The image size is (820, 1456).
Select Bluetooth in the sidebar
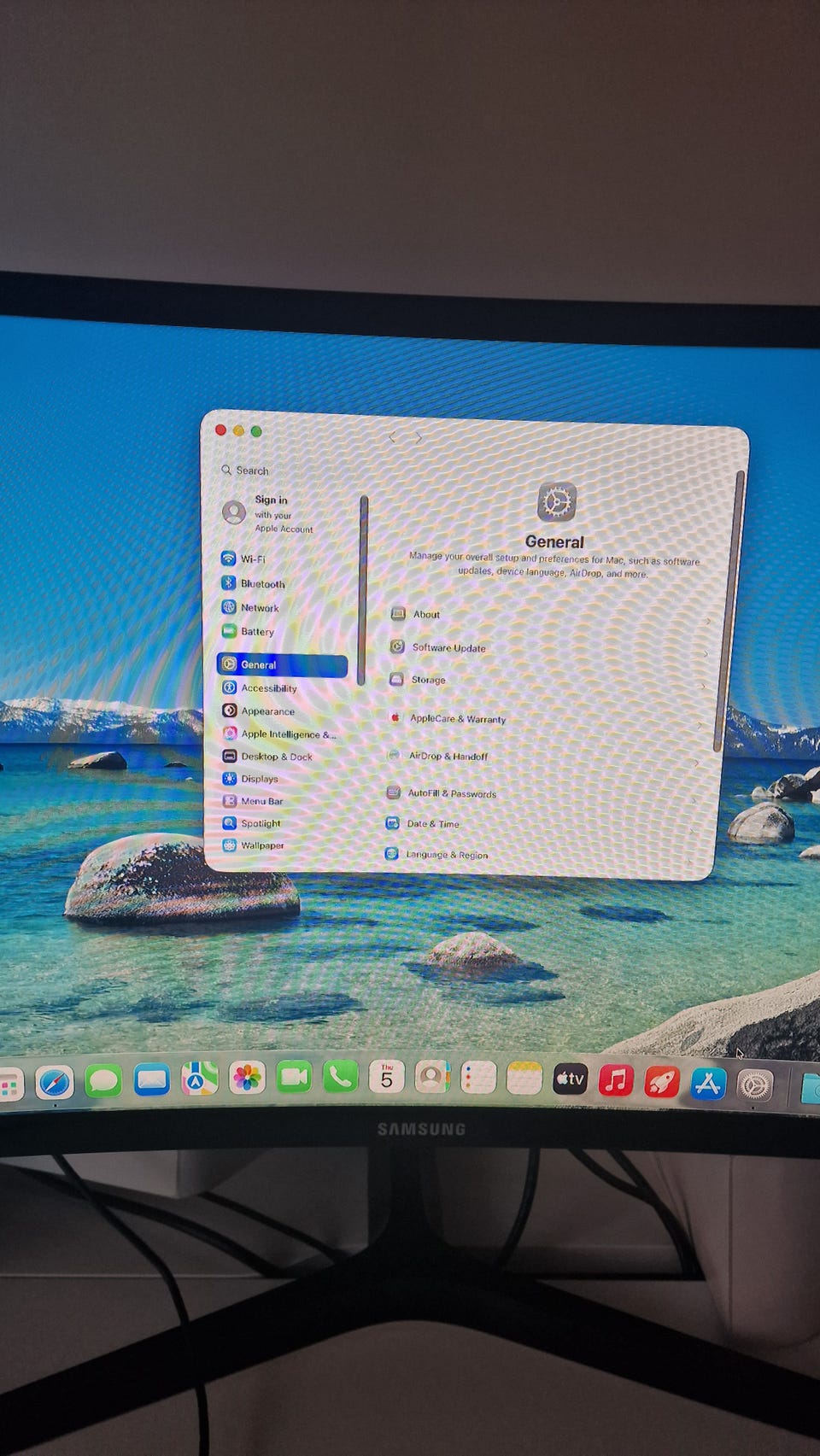point(261,584)
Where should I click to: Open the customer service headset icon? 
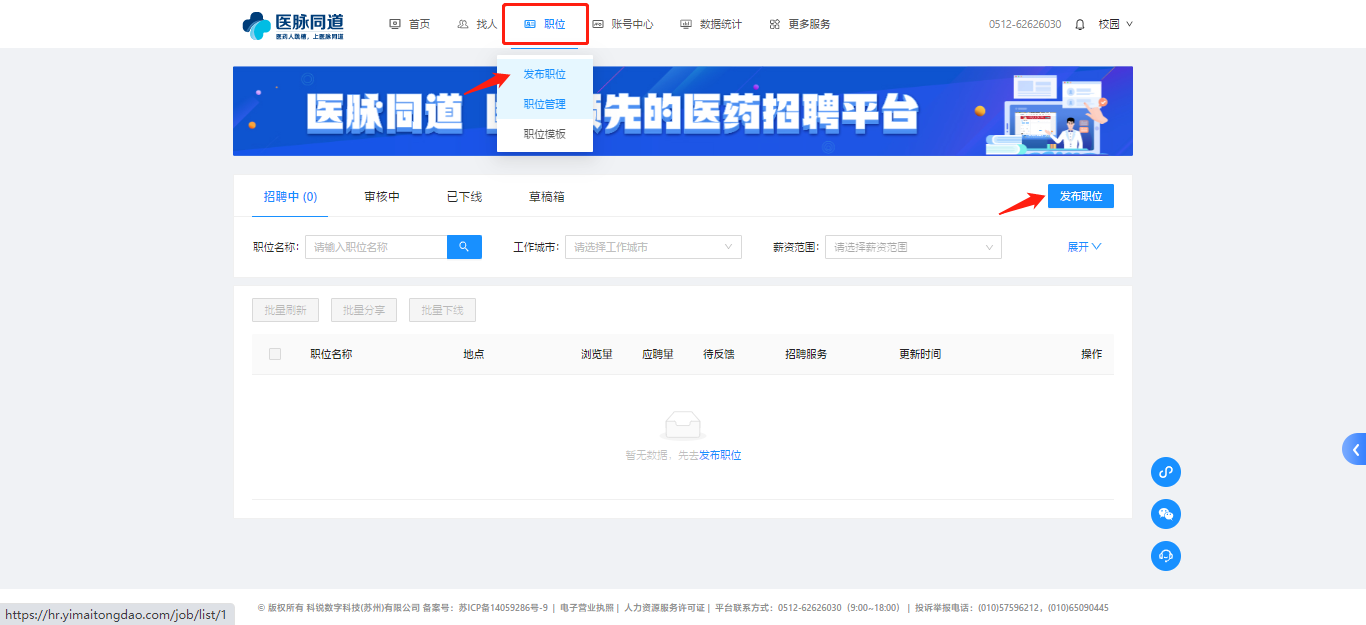(1165, 556)

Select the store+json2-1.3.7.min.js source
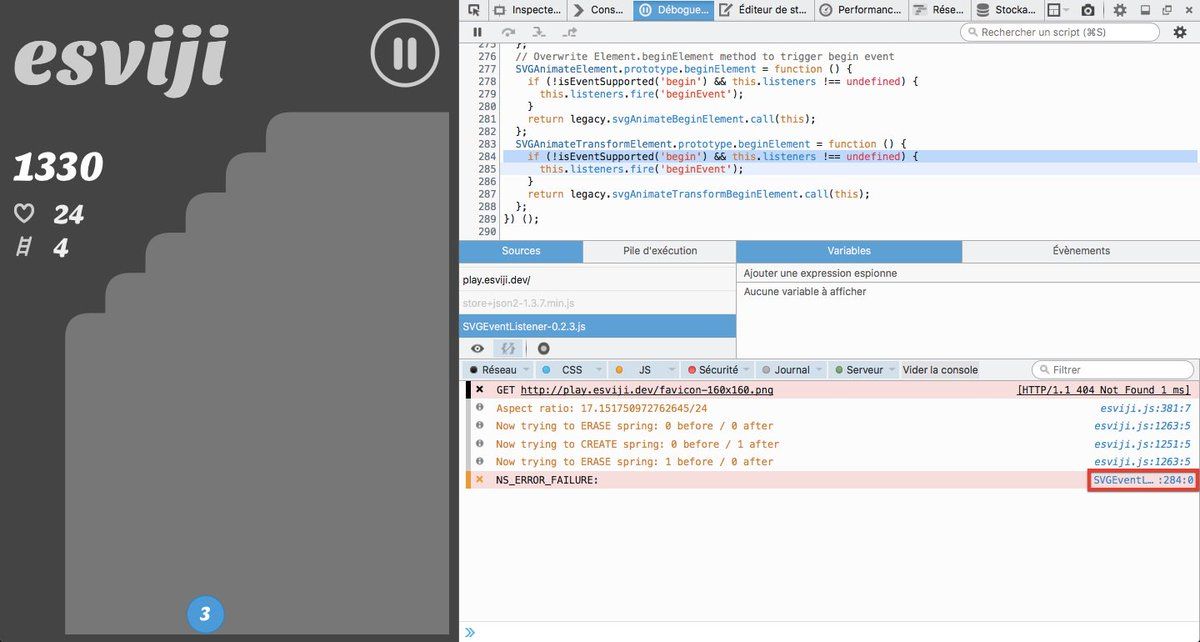click(x=518, y=303)
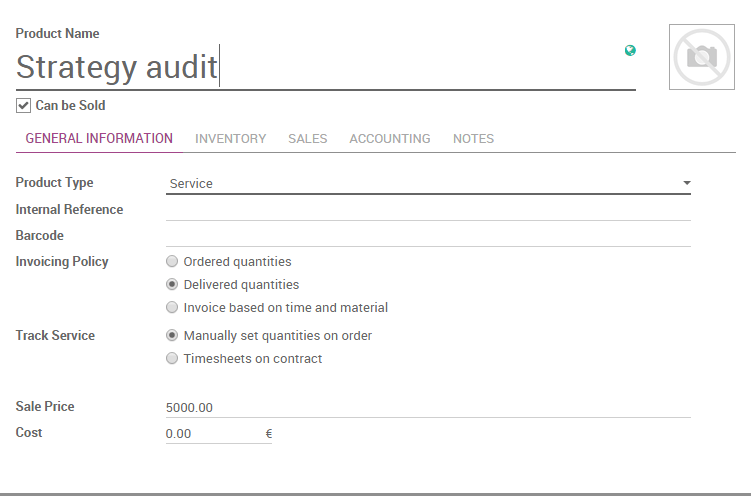Choose Timesheets on contract option
Screen dimensions: 751x496
tap(173, 359)
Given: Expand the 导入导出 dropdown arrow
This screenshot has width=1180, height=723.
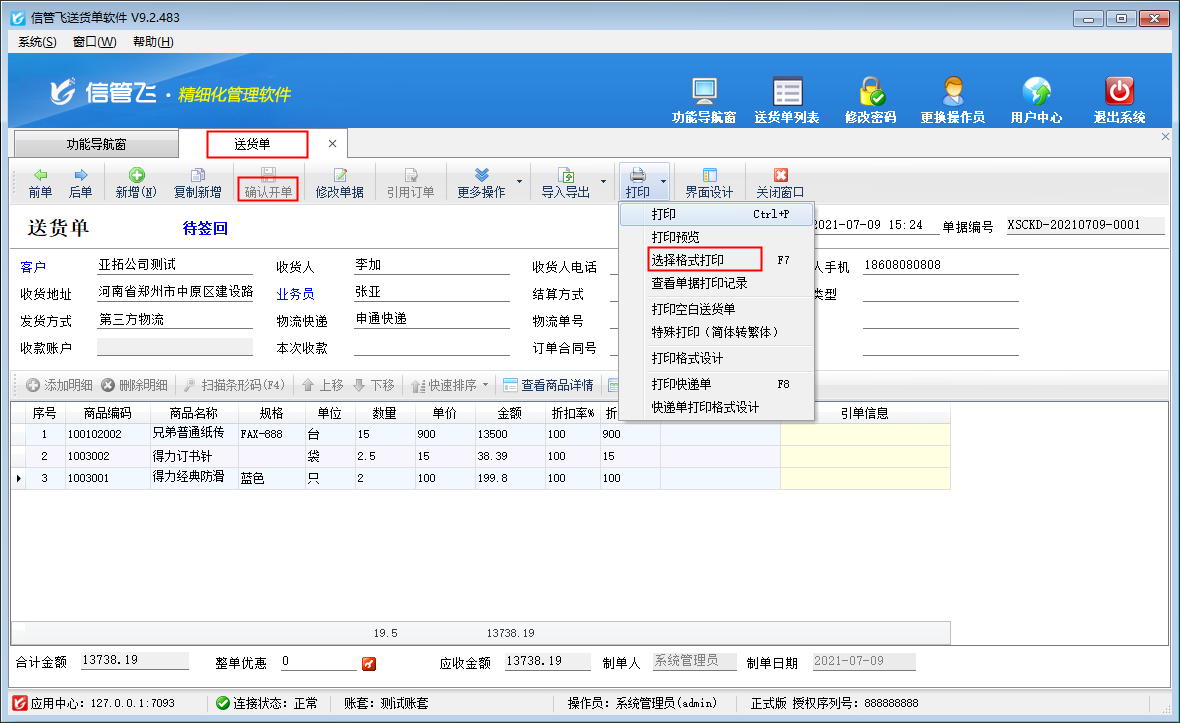Looking at the screenshot, I should click(603, 183).
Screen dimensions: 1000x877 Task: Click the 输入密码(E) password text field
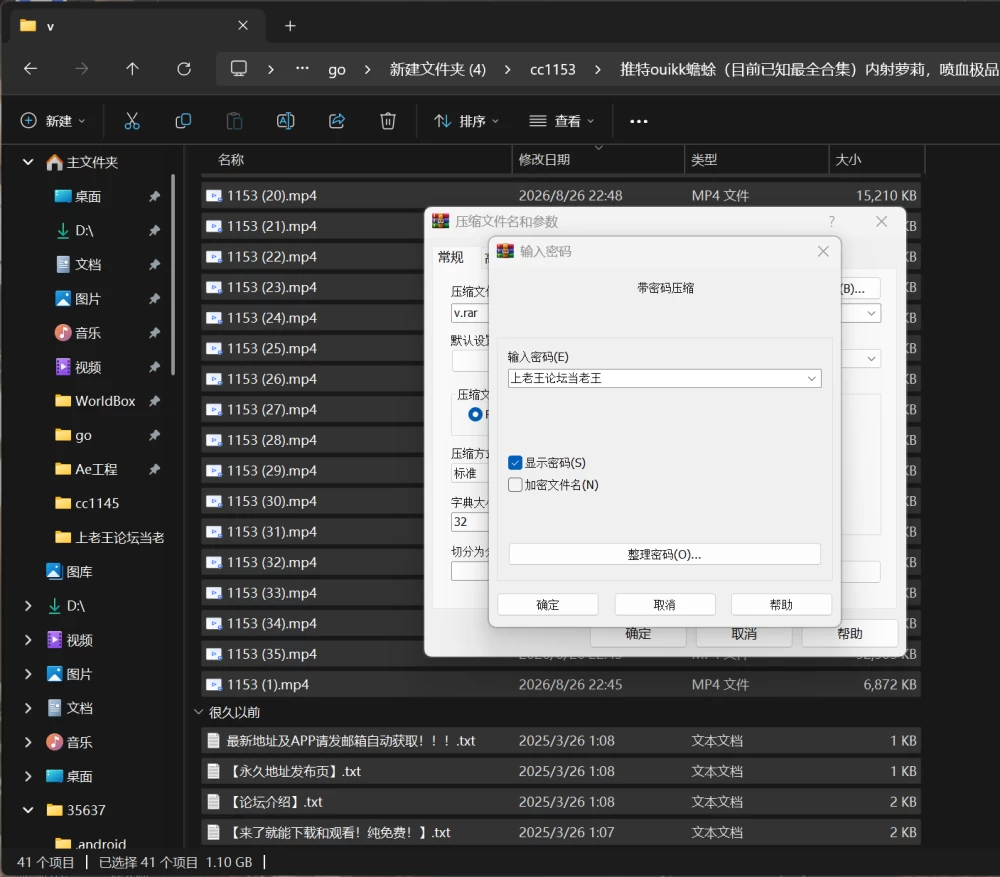point(656,378)
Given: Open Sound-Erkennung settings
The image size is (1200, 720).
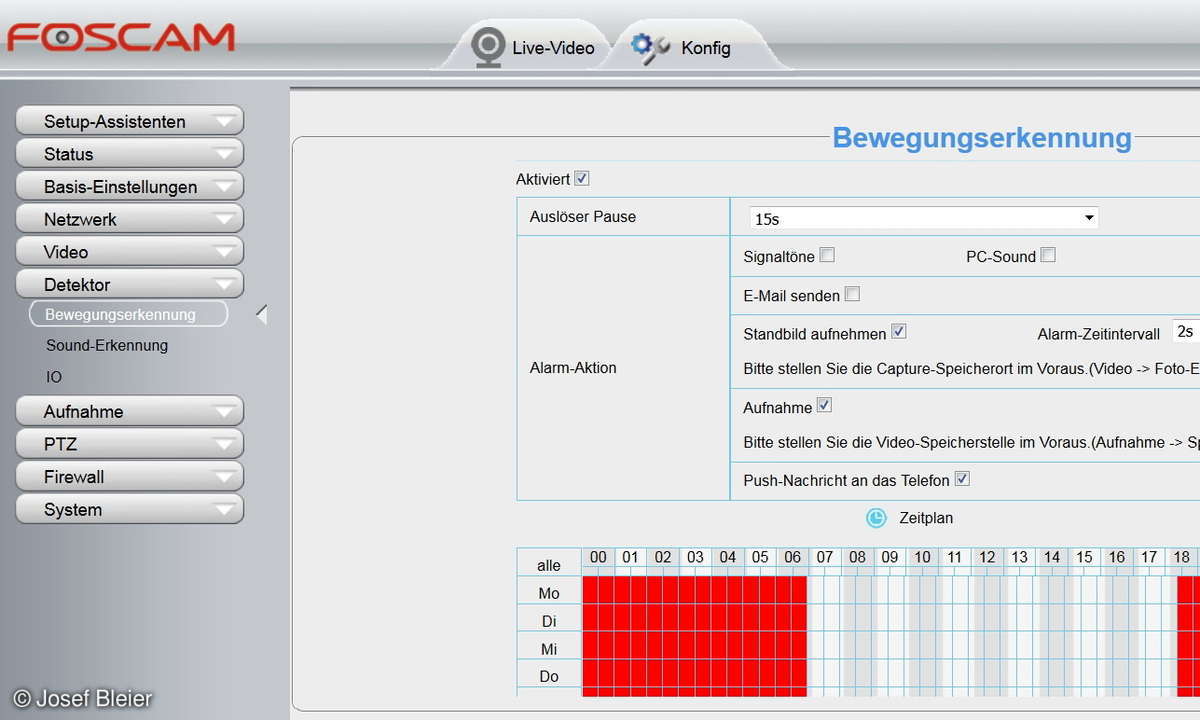Looking at the screenshot, I should click(107, 345).
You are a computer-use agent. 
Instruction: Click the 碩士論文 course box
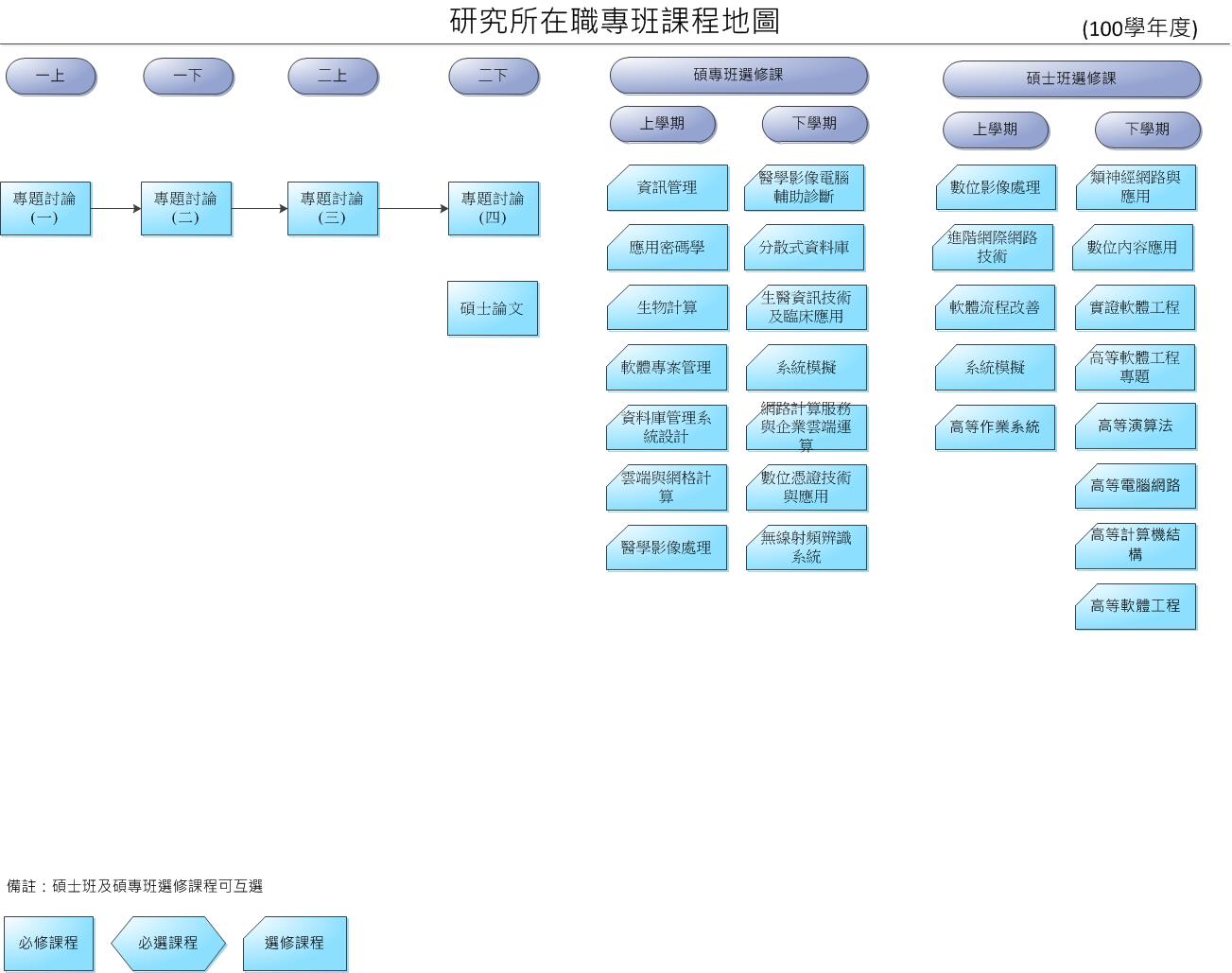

════════

(Problem to solve): Beginning with the line above that contains "Given: Expand the 导入导出 dropdown arrow" and finishing with the line that contains "Given: Open Sound-Erkennung settings", print those lines exactly and only. Skip all pictures.

(Solution to this task):
Given: Expand the 导入导出 dropdown arrow
This screenshot has width=1180, height=723.
Looking at the screenshot, I should click(603, 183).
Screen dimensions: 1000x877 Task: Click the 输入密码(E) password text field
point(656,378)
Given: Open Sound-Erkennung settings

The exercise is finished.